Original M0 was "Anthropic-only single-turn done." That's still right but with three corrections before moving to M1:

M0.1 — Hot-path fixes (this week)

Streaming tool dispatch (kick off tool tasks at content_block_stop, not after message_stop).
is_concurrency_safe: Callable[[input], bool] + concurrency cap (default 10, env-overridable).
Sibling-abort via per-batch CancelScope.
Tests + a recorded SSE fixture (vcr-style).

M0.2 — Safety surface 5. can_use_tool callback wiring. 6. Hooks dataclass with the same 28 event names as upstream. v0 implements 3: pre_tool_use, post_tool_use, stop. 7. max_budget_usd + per-model pricing JSON.

M1 — Multi-provider (as before)

M1.5 — Compaction & thinking 8. thinking: ThinkingConfig knob. 9. SimpleCompactor.

M2 — MCP + sub-agents (as before)

M3 — Production polish + skills, output-schema enforcement, session fork.

Decision asks

Drop-in API shape. Upstream's public surface is query({prompt, options}) -> Query (async iterable). Mine is Agent(...).run(messages) -> messages.

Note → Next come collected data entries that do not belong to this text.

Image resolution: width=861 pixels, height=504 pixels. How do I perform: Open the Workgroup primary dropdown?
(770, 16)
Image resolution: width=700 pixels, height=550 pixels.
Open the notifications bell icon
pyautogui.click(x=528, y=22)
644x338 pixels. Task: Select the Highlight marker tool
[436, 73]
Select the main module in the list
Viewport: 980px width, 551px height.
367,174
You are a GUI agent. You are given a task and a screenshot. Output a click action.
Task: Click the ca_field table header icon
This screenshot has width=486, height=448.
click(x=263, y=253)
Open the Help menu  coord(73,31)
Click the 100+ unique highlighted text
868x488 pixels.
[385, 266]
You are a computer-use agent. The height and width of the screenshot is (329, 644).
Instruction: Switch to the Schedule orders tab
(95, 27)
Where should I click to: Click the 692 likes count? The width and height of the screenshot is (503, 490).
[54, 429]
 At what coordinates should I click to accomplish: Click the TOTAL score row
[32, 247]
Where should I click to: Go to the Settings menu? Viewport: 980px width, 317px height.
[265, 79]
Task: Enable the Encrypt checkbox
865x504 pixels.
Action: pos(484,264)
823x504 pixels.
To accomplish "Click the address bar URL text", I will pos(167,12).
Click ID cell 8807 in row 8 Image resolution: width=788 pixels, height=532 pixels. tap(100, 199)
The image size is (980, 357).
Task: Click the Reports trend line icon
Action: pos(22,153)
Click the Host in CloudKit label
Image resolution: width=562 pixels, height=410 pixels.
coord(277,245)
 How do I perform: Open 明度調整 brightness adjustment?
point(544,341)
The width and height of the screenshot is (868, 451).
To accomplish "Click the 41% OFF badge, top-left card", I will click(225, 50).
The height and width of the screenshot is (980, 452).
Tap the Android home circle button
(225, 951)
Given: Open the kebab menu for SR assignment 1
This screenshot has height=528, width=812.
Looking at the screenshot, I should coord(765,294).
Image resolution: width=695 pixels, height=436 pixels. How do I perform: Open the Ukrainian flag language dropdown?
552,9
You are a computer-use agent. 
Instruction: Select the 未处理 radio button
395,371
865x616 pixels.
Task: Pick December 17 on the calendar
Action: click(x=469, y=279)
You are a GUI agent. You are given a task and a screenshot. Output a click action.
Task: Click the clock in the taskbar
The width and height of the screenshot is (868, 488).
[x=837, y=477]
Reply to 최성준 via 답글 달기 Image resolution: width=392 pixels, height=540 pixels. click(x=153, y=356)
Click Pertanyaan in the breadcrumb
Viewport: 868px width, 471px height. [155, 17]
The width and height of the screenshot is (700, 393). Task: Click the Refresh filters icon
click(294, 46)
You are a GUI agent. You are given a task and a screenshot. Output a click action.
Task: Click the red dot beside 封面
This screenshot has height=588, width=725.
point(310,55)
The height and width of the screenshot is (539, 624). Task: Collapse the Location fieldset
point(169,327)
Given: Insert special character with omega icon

The Agent class is cleaner for typed code; their query() is more declarative. Recommendation: ship both. Agent is the primary, query() is a thin wrapper for drop-in compatibility.
Zod-equivalent schema. Upstream uses zod for tool schemas (gives JSON schema for free + runtime validation). I'm using type-hint introspection. Recommendation: keep my approach as the default, add an explicit input_schema= override (already exists), document that users who want zod-style validation can pass a msgspec.Struct and we'll derive the schema from it (cleaner than adding a pydantic/zod dep).
MCP types in v0 even though MCP itself ships M2. I want to write the McpServerConfig union, the Tool registry to accept MCP-provided tools, and the transport enum now so the agent loop already polymorphic. Cost: a few hundred lines of typed scaffolding that does nothing. Benefit: M2 is purely additive instead of an invasive refactor. Recommendation: yes, do it.

What I'm going to do next unless you say otherwise

Land the four M0.1 fixes on a branch and PR them.
Write the comparison this doc captures into a structured changelog.
Add MCP type scaffolding to types.py so the agent loop is already polymorphic.

If you want me to also wire OpenAI/Gemini before M0.1, say so — but I think the speed + safety hot-path fixes are more important than a second provider with a slow tool loop.